La próxima vez, le meto un balazo. Se lo dijo así, en seco. No parecía una amenaza, sino algo que efectivamente iba a ocurrir si el vecino perdía otra de sus ovejas, asesinada por el can.
Cuando el yerno de mis otros vecinos regresó al asado familiar, venía pálido y brillaba como el sol de ese febrero. Traía amarrado a su perro, un enorme dogo argentino, que babeaba una espesa sustancia sanguinolenta, embravecido, desobediente y gruñón. Había dejado flor de cagada. Obviamente, la culpa era del yerno de mi vecino que, al igual que yo, tenía a su perro suelto, dentro de una parcela, rodeado de cercas precarias por donde pasa cualquiera, excepto el ganado u otros más grandes.
La próxima vez, le meto un balazo. Así me dijo el viejo, llegó contando, entre riendo, nervioso, asustado e impactado, por supuesto, con la tremenda experiencia. Al poco rato, el dogo se calmó, se echó a un costado, y para él, ahí terminó la historia.
Esto lo cuento a propósito de una eventual ley que permitiría la caza de perros asilvestrados, lo que protegería el trabajo de un campesinado que, a su vez, protege nuestra propia cadena de alimentación. Fue rechazada desde Valparaíso por parlamentarios que solo visitan los campos cuando son terrenos electorales. Y es lógico: la baja densidad poblacional no renta votos. Poco y nada saben de la vida campesina, aunque algunos, bien pasarían por gatos de campo.
Es cierto que los perros asilvestrados están bastante lejos del dogo argentino que mató a la oveja de mi vecino, pero de alguna manera tenía que llamar la atención del público lector.
Vivo en el campo hace no muchos años, pero vengo de Coyhaique, y antes vengo de Ñuñoa.

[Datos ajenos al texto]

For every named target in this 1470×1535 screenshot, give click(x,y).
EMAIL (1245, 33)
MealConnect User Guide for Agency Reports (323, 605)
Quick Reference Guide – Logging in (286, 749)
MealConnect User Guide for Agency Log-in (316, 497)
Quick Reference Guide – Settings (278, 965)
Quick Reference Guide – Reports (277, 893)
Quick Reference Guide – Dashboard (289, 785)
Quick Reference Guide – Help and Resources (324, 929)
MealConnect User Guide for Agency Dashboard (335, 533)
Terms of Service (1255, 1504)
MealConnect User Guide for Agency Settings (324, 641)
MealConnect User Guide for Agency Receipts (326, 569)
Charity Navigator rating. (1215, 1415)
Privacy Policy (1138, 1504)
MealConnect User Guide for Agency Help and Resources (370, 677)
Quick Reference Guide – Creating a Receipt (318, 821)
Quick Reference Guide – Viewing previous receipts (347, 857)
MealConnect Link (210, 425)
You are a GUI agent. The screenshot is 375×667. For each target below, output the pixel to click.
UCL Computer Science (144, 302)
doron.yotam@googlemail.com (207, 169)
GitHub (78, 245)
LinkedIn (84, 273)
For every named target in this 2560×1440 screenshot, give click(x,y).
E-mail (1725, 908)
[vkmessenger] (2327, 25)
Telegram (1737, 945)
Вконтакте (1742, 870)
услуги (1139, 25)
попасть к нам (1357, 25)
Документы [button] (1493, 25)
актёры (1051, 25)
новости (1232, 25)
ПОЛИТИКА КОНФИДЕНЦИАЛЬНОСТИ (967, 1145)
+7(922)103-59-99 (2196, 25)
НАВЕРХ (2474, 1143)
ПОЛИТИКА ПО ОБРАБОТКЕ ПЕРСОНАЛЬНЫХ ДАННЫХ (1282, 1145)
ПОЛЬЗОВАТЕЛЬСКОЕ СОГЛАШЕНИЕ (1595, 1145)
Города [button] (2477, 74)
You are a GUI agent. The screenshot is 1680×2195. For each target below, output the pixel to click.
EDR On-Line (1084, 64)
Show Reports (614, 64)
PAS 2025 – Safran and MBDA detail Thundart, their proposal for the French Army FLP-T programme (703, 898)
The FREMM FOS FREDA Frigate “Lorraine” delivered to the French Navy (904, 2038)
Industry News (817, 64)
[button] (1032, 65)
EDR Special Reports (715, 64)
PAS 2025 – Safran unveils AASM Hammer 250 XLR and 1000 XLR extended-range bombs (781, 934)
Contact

Sé de lo que hablan los ñuñoínos cuando defienden a los perros asilvestrados como si de peluches enojados se tratara.
Quisiera hacer una pausa para decir que no me gustan nada las armas y que, sin embargo, puedo entender perfectamente a mi vecino con su escopeta amenazando a los animales que pueden malograr sus finanzas para el invierno. No hacerlo sería pasar a llevar su cultura campesina de la que aprendo cada semana.
Y hay una cuestión mesiánica en recorrer la tierra, contándole al otro como hay que vivir la vida. Mesiánica y estúpida.
Hay un buenismo espantoso de creer que todo es posible, que la voluntad y la energía de no sé qué cresta puede traer beneficios. Yo creo que no.
En la defensa de la vida animal por sobre la subsistencia humana hay un discurso que, para mí, raya en la locura, en la autodestrucción y en una cosa sin sustancia, aunque bastante empalagosa, del acomodado que quiere vivir sentado en su sillón ecológico, acariciando a Mosú, su hermoso tigre de Malasia, mientras habla de los derechos de los animales mirando en lontananza por su ventana con vista al barrio Italia.